Muhammad Husni Thamrin
Berbeda
dengan Muhammad Husni Thamrin, Ismail Marzuki memiliki jalannya sendiri dalam
berjuang. Pemuda Betawi kelahiran Kwitang pada 1914 silam yang biasa dipanggil Bang Maing itu adalah seorang
komponis bertalenta tinggi yang legendaris. Berbekal bakat dan kecintaannya
yang mendalam pada Ibu Pertiwi, ia telah mencipta sekitar 200 lagu dengan
pelbagai macam tema. Mengenai alam keindahan tanah air, misalnya. Dapat
diresapi lewat lagunya yang berjudul Indonesia
Pusaka atau Rayuan Pulau Kelapa. Mengenai
cinta sepasang kekasih, bisa dinikmati lewat lagu Dari Mana Datangnya Asmara, Sabda
Alam, atau Juwita Malam.

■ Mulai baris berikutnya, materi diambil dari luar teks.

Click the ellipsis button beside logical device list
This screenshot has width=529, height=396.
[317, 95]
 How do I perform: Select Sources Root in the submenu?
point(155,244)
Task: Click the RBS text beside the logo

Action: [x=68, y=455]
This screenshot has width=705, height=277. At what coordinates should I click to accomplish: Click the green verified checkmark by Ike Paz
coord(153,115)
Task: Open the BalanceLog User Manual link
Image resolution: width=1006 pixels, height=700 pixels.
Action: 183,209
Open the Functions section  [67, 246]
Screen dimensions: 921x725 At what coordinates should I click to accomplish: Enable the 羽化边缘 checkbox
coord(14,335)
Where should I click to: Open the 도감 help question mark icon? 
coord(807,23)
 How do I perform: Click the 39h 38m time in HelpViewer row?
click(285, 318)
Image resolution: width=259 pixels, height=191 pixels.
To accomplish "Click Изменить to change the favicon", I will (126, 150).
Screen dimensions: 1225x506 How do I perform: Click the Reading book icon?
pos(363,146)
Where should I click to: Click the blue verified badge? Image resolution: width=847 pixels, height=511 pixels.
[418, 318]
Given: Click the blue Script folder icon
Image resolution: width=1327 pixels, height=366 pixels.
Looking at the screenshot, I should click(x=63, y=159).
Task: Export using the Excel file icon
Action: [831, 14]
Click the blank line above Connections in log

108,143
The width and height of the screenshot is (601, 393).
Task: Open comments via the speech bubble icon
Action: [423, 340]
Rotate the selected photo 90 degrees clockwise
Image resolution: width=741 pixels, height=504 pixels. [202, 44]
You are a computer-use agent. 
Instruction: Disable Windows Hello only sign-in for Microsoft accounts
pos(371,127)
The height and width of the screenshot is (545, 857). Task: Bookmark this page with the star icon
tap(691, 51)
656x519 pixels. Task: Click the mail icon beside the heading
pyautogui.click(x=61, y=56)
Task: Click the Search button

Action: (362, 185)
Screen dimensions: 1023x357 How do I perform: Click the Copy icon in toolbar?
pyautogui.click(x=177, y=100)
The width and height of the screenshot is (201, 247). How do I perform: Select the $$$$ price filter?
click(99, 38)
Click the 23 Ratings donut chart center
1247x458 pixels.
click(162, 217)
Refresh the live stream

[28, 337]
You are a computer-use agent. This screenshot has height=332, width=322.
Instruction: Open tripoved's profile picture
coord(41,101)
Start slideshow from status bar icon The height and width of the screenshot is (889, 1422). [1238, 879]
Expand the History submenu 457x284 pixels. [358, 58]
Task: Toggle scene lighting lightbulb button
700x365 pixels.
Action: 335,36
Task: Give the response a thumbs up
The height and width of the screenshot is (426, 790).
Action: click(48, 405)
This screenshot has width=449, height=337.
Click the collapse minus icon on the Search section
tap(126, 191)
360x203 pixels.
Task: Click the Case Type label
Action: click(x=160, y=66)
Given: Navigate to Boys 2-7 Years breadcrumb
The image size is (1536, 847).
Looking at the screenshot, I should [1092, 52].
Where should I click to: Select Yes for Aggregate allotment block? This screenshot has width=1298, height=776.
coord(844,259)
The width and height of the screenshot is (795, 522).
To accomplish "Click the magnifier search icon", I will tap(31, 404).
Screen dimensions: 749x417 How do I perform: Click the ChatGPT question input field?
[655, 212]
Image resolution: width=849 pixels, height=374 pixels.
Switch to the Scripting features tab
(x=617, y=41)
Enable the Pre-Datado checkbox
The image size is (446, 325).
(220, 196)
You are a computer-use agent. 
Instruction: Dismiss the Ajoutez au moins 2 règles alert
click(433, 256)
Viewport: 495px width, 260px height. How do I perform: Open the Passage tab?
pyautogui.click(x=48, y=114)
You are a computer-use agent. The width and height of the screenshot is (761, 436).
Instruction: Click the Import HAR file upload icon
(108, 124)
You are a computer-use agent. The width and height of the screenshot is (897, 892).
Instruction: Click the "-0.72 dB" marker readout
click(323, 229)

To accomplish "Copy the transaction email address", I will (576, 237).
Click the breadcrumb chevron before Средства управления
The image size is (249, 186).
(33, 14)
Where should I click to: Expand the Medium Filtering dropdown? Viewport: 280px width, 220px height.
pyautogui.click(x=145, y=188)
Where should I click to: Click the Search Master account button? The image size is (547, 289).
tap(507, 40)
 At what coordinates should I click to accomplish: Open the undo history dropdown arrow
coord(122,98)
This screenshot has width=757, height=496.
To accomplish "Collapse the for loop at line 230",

Mengenai kepahlawanan dan patriotisme
yang mampu membakar semangat juang bangsa, terdapat sejumlah lagu seperti Gagah Perwira, Sepasang Mata Bola, atau Gugur Bunga. Selain itu, dia juga pernah
mencipta lagu dengan nuansa religius namun padat akan kritik sosial dengan
judul Malam Lebaran. Dengan sejumlah
lagu yang senantiasa lestari dan tidak lekang ditelan zaman, tidak heran ia
dinobatkan sebagai pencipta lagu Indonesia terbaik di Indonesia (versi majalah Rolling Stone edisi Februari 2014).
Ismail Marzuki
Tokoh
berikutnya adalah seorang pemimpin agama kharismatik dari Bekasi, KH. Noer Ali.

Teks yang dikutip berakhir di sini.